- [Travail à réaliser]:
1. D'après l'arrêt de la cour d'appel reproduit ci-dessous, à quel titre la SAS MFG RETAIL COMPAGNIE est-elle partie à l'instance comme appelante ? Répondez en une à trois phrases.
2. Repérez dans les enregistrements chaque ligne contenant la chaîne "click", en tenant compte de la casse, puis recopiez ces lignes.

- [Extrait source]:
►
RÉPUBLIQUE FRANÇAISE
AU NOM DU PEUPLE FRANÇAIS
COUR D'APPEL DE PARIS
Pôle 6 - Chambre 8
ARRÊT DU 04 Octobre 2012
(n° , pages)
Numéro d'inscription au répertoire général : S 10/04111 - cm
Décision déférée à la Cour : jugement rendu le 11 Février 2010 par le conseil de prud'hommes de PARIS section encadrement RG n° 09/08144
APPELANTE
SAS MFG RETAIL COMPAGNIE venant aux droits de la SAS M+FG AGENCY
[Adresse 10]
[Localité 6]
Me [D] [U] - Administrateur judiciaire de la SAS MFG RETAIL COMPAGNIE venant aux droits de la sas M+FG AGENCY
[Adresse 4]
[Localité 5]
Me [C] [O] SELAFA MJA - Représentant des créanciers de la SAS MFG RETAIL COMPAGNIE venant aux droits de la sas M+FG AGENCY
[Adresse 12]
[Adresse 1]
[Localité 7]
représentés par Me Nicolas CZERNICHOW, avocat au barreau de PARIS, toque : L0305
INTIME
Monsieur [L] [E]
[Adresse 3]
[Localité 9]
représenté par Me Delphine MARECHAL, avocat au barreau de PARIS, toque : R 153
PARTIE INTERVENANTE :
UNEDIC AGS-CGEA IDF OUEST
[Adresse 2]
[Localité 8]
représenté par Me Arnaud CLERC, avocat au barreau de PARIS, toque : T10 substitué par Me Vincent JACOB, avocat au barreau de PARIS, toque : T10
COMPOSITION DE LA COUR :
L'affaire a été débattue le 06 Septembre 2012, en audience publique, devant la Cour composée de :
Madame Catherine MÉTADIEU, Présidente
Madame Marthe-Elisabeth OPPELT-RÉVENEAU, Conseillère
Mme Marie-Antoinette COLAS, Conseillère
qui en ont délibéré
Greffier : Mme Anne-Marie CHEVTZOFF, lors des débats
ARRET :
- CONTRADICTOIRE
- prononcé publiquement par mise à disposition de l'arrêt au greffe de la Cour, les parties en ayant été préalablement avisées dans les conditions prévues au deuxième alinéa de l'article 450 du Code de procédure civile.
- signé par Mme Catherine METADIEU, présidente et par Mme Anne-Marie CHEVTZOFF, greffier, à laquelle la minute de la décision a été remise par le magistrat signataire.
EXPOSÉ DU LITIGE :
[L] [E] a été engagé par la société LARA STEFANEL aux droits de laquelle vient la S.A.S. MFG RETAIL COMPAGNIE, en qualité d'attaché commercial, selon un contrat de travail à durée déterminée, une année, en date du 3 octobre 2005, et qui s'est poursuivi au-delà de son terme en relation à durée indéterminée.
Ce contrat de travail a été transféré à la société M+FG AGENCY le 3 mars 2008.
◄
- [Données fournies]:
►
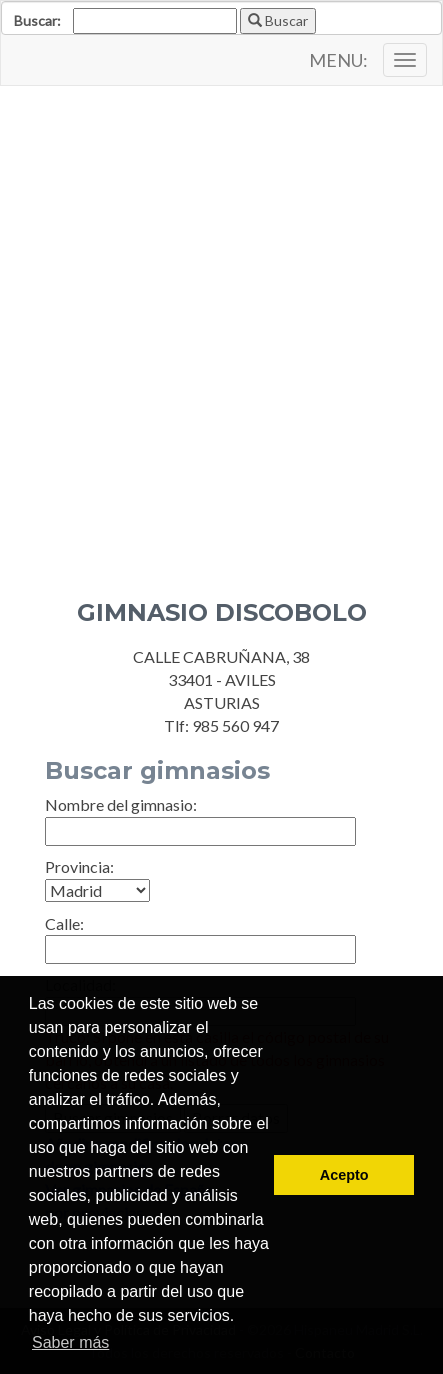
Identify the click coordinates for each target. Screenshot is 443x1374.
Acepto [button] (344, 1175)
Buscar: (37, 20)
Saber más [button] (70, 1342)
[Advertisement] (221, 327)
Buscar (278, 20)
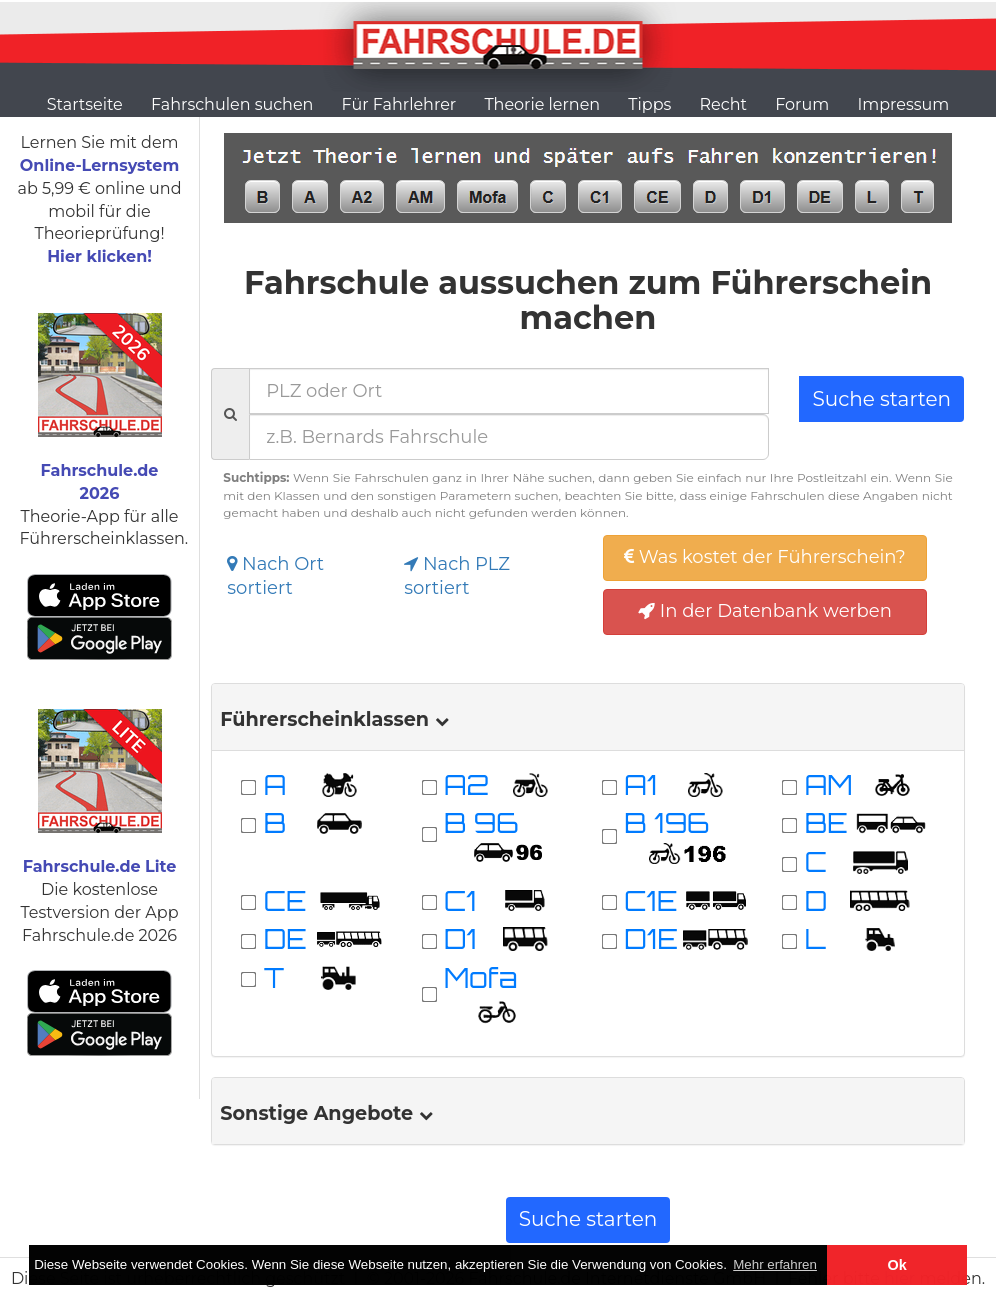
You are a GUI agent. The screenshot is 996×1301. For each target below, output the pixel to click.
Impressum (903, 104)
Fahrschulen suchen (232, 104)
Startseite (85, 104)
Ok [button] (897, 1265)
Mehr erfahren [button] (775, 1264)
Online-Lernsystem (99, 165)
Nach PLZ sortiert (457, 576)
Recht (723, 104)
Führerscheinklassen (334, 719)
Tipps (649, 104)
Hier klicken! (99, 256)
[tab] (587, 717)
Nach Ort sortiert (275, 576)
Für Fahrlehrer (399, 104)
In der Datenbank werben (765, 611)
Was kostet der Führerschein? (765, 557)
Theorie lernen (542, 104)
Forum (802, 104)
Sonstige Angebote (326, 1113)
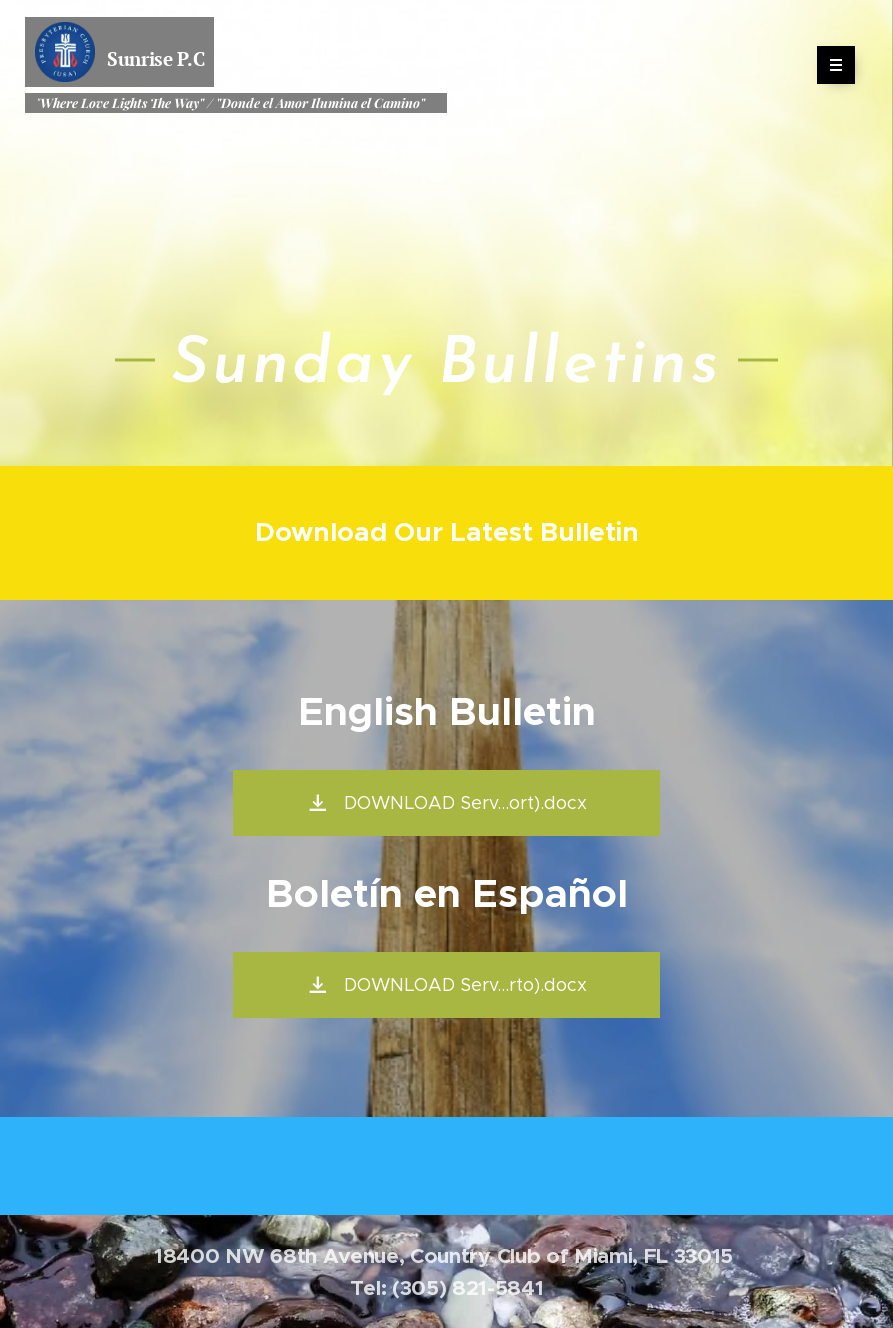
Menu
◄
- [Réponses par consigne]:
1. La SAS MFG RETAIL COMPAGNIE est appelante parce qu'elle vient aux droits de la SAS M+FG AGENCY. C'est à cette société que le contrat de travail de [L] [E] avait été transféré le 3 mars 2008.

2.
Identify the click coordinates for each target. Screenshot is 443x1374.
You are a GUI agent. The screenshot is 996×1301. For each target below, output the pixel to click.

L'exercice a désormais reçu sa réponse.